I'm pleased to say this week's show is sponsored by Doodle.
Doodle is an online scheduling tool that takes the pain out of arranging meetings with one or more people (no more email strings!). The basic level is totally free. Check it out at Doodle.com.
Further reading: Here's the Curt Rice post, 'Men Need Not Apply', that had some male readers up in arms.
Curt talked about research indicating a team gets better results when there's a mix of genders on it. Here's a Harvard Business Review piece on that.
And here's Lauren Tucker's post on some of her work experiences: Beyond the Cracked Ceiling. Into the Hall of Mirrors.
SHOW TRANSCRIPT:
Welcome to The Broad Experience, the show about women, the workplace, and success. I’m Ashley Milne-Tyte.

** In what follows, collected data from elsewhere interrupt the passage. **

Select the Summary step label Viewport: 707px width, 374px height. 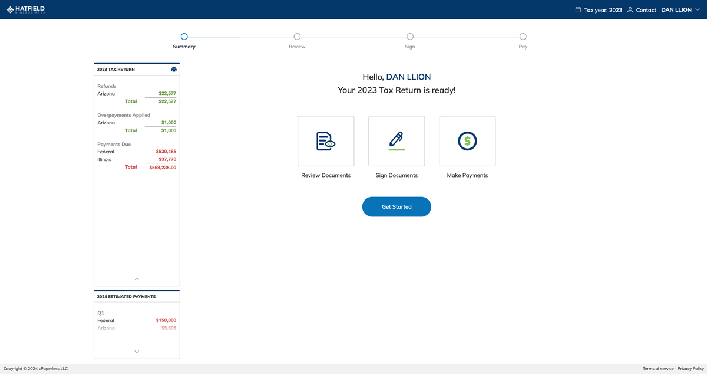(x=184, y=46)
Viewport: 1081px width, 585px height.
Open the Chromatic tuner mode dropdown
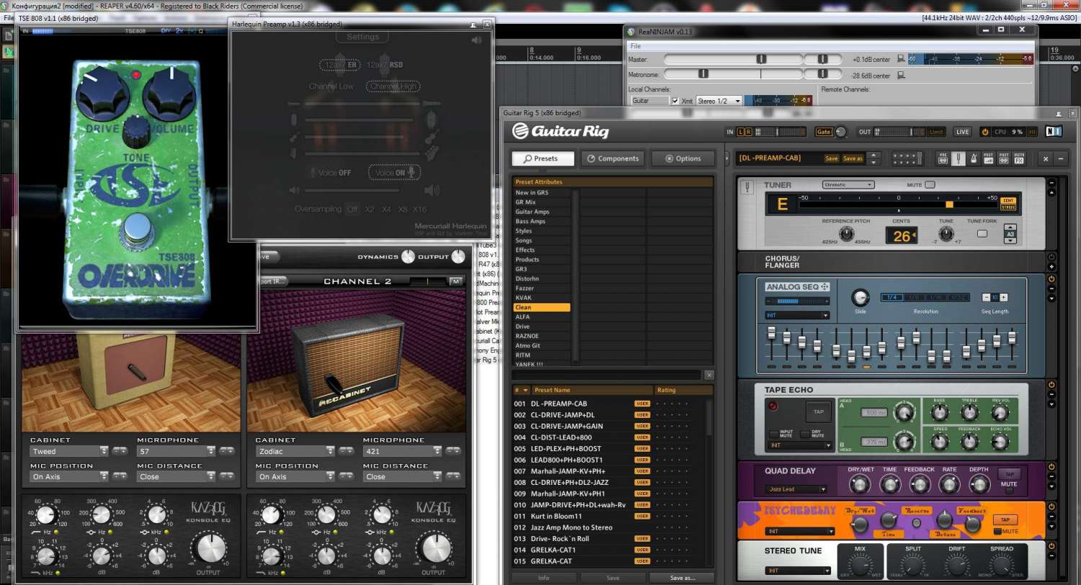[848, 185]
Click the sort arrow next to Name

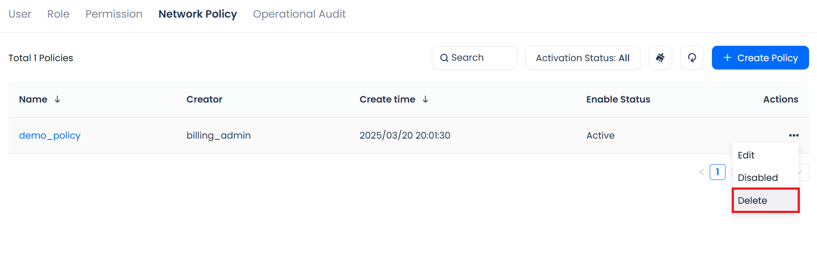[57, 99]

Almost every time I do an interview for this show I am left with a lot of good stuff that – in the interests of keeping the podcast focused – ends up not being included. For a long time I’ve wanted to re-revisit some of those interviews. So this time I’m bringing you a show with guests you may be familiar with, using parts of our conversation you haven’t heard.
One of the things we touch on today is how to make sure your work is recognized…
“I will spend almost the same amount of time letting different people know what has been successfully completed because otherwise people don’t notice.”
And what’s it like being a man who advocates strongly and publicly for women in the workplace?
“It is true that men, especially white men, get upset by this, and that is the sound of people losing privilege, and I understand that must be frustrating.”
Coming up, two women and two men on some of the micro and macro issues around women and work.
First though, this episode of The Broad Experience is brought to you by Doodle. Doodle is an online scheduling tool that makes it easy to schedule a meeting with one or more people – and as you know that can get incredible time-consuming over email. I use Doodle myself, and I’m going to tell you more about it a bit later in the show.
One of the most popular shows last year was number 47: Authenticity vs. Conformity. My second guest was advertising executive Lauren Tucker. Lauren was wonderfully candid about her experiences at work over the years – including what it means to be a black woman in a very white industry.
You may remember the part of the show where she talked about a client using the N word down the phone – not about her (he probably didn’t even know she was black) but about the group of people they were advertising to. She says that was just the most egregious example she could remember. She says there was a time after that when her job was to buy advertising spots on news shows…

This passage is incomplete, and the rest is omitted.